Recently we found a divide and conquer algorithm over \(\Z_m\). We have an efficient algorithm for the case where all the elements \(S\) are in \(\Z_m^*\), the set of units.

Our divide and conquer algorithm basically partition the numbers by throwing them into different subgroups. Assume \(m\) has distinct prime factors \(p_1 < \ldots < p_k\), and for simplicity, define \(p_0=1\). We partition \(S\) to \(S_0,\ldots,S_k\), where \(S_i\) contain all the elements that's divisible by \(p_i\) but not \(p_j\) for any \(j>i\).
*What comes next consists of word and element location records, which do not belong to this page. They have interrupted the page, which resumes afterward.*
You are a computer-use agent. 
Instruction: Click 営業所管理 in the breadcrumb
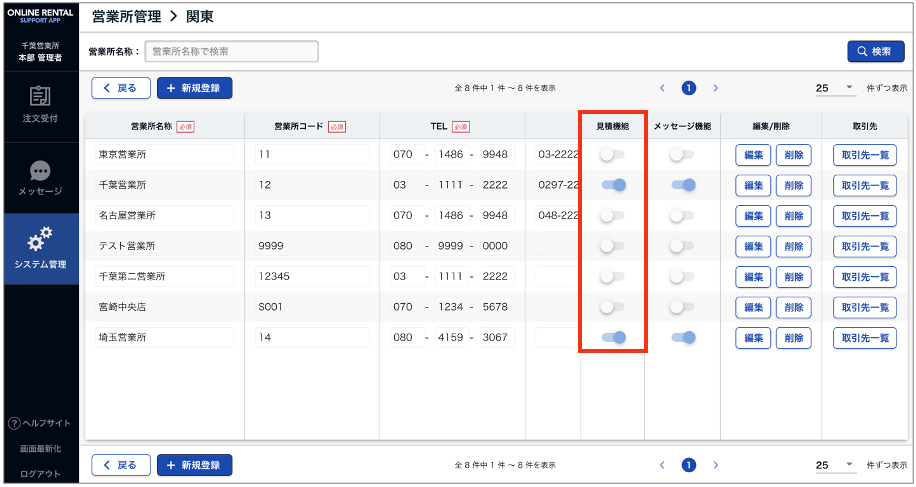[x=127, y=17]
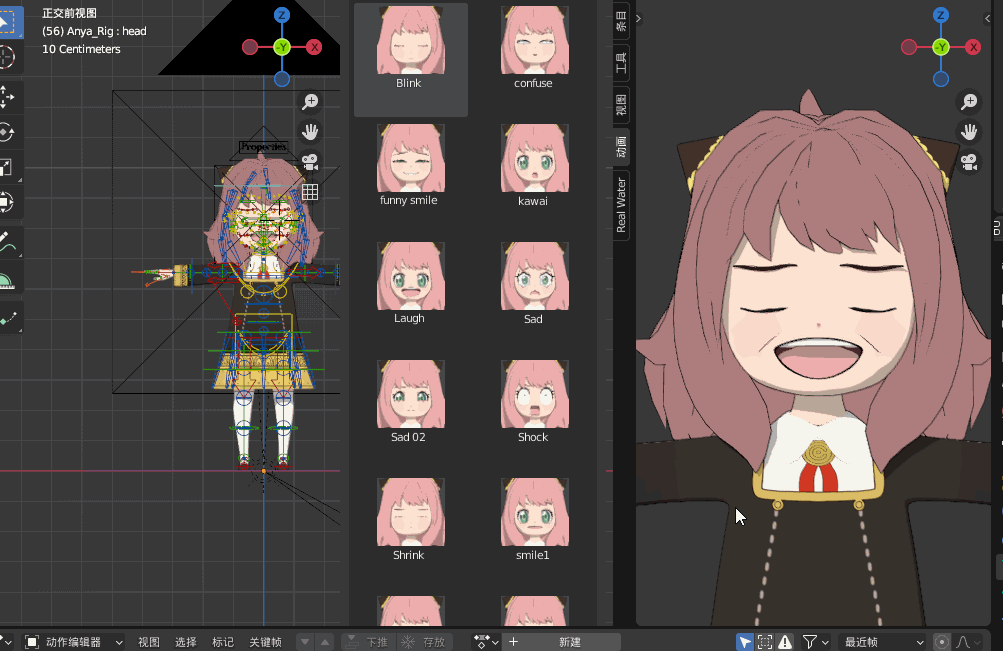Viewport: 1003px width, 651px height.
Task: Toggle proportional editing in the action editor
Action: (x=942, y=642)
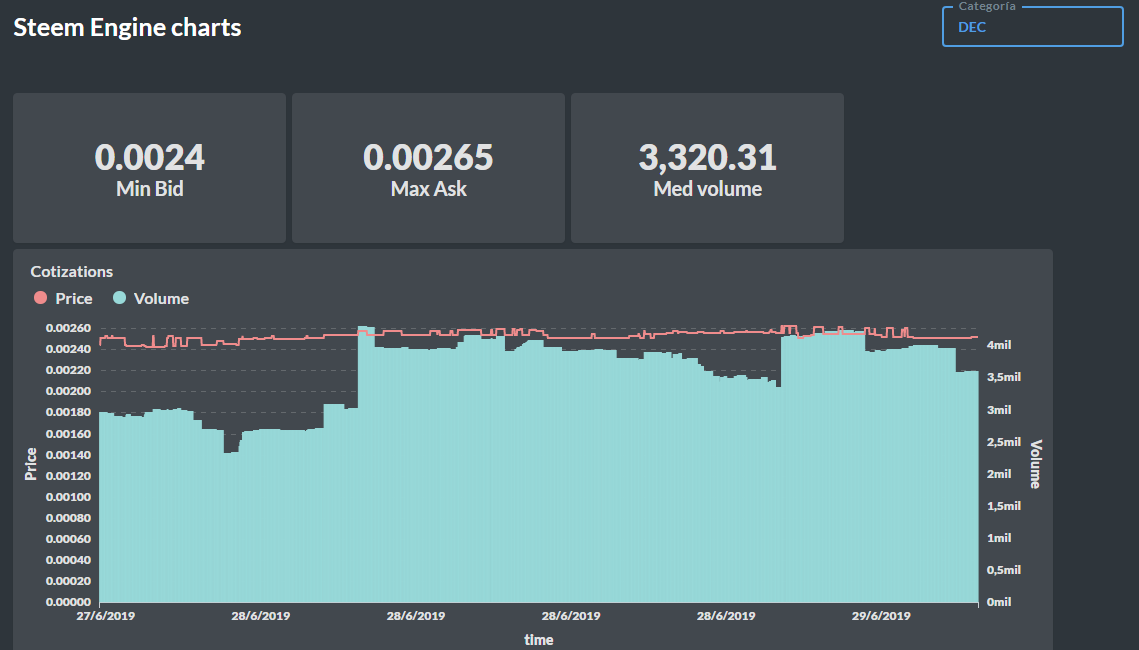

We recursively apply our algorithm to each \(S_i/p_i\) in \(\Z_{m/p_i}\) and combine the solution.

This gives us a recurrence relation, and the crucial part of the recurrence involves the following function.

Let \(p_i\) be the \(i\)th smallest prime number, and \(p_0\) defined as \(1\). If we know that \(f_0(x) = x\) and \(f_k(x) = \sum_{i=0}^k f_i(x/p_i)\), then we can show that \[ f_k(x) = x \prod_{i=1}^{k} \left(1+\frac{1}{p_j-1}\right) \] by induction.

First, we would need a small lemma.


Let \(a_1,\ldots,a_k\) be real numbers such that non of them is \(0\) or \(1\), then \[ 1+\sum_{j=1}^k \frac{1}{p_j} \prod_{i=1}^j \left(1+\frac{1}{p_i -1}\right) = \prod_{j=1}^k \left(1+\frac{1}{p_j-1}\right) \]


Proof by induction, basically \(\frac{1}{x} (1+\frac{1}{x-1})=\frac{1}{x-1}\) for any \(x\neq 0,1\), so this is true when \(k=1\).

\begin{align*} 1+\sum_{j=1}^k \frac{1}{p_j} \prod_{i=1}^j \left(1+\frac{1}{p_i -1}\right) &= \prod_{j=1}^{k-1}\left(1+\frac{1}{p_j-1}\right) + \frac{1}{p_k}\prod_{j=1}^{k}\left(1+\frac{1}{p_j-1}\right)\\ &= \left(1+\frac{1}{p_k} \left(1 + \frac{1}{p_{k-1}}\right) \right)\prod_{j=1}^{k-1}\left(1+\frac{1}{p_j-1}\right)\\ &= \left(1+\frac{1}{p_k -1}\right)\prod_{j=1}^{k-1}\left(1+\frac{1}{p_j-1}\right)\\ \end{align*}

\[ f_k(x) = x \prod_{i=1}^{k} \left(1+\frac{1}{p_i-1}\right) \]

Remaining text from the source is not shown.